**INFORMATION GIVEN:**
▬▬▬▬▬▬▬▬▬▬

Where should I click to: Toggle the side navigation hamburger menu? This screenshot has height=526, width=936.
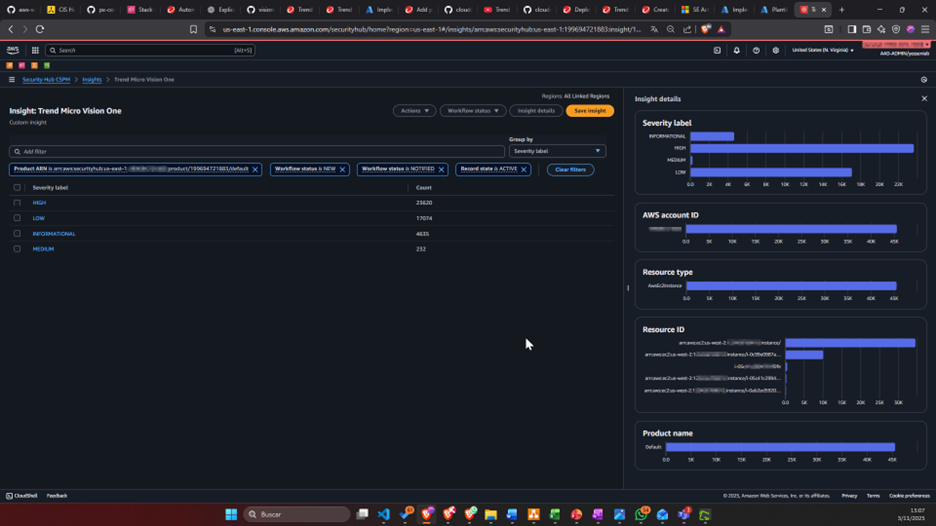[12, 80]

▬▬▬▬▬▬▬▬▬▬

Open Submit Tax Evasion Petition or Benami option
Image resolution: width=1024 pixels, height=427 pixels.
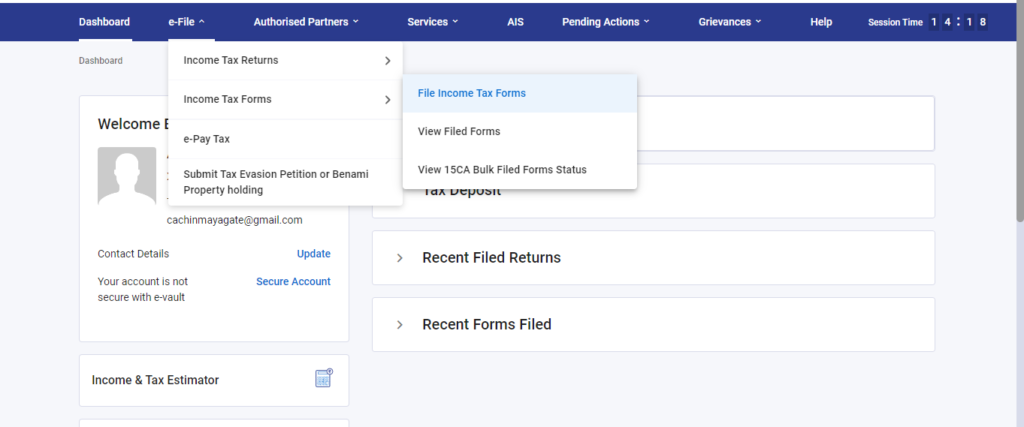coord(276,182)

▬▬▬▬▬▬▬▬▬▬

**YOUR GOAL:** List in full each line of the material above that contains the string "height". Only matches with the same capitalization count.

**EXERCISE ANSWER:**
Where should I click to: Toggle the side navigation hamburger menu? This screenshot has height=526, width=936.
Image resolution: width=1024 pixels, height=427 pixels.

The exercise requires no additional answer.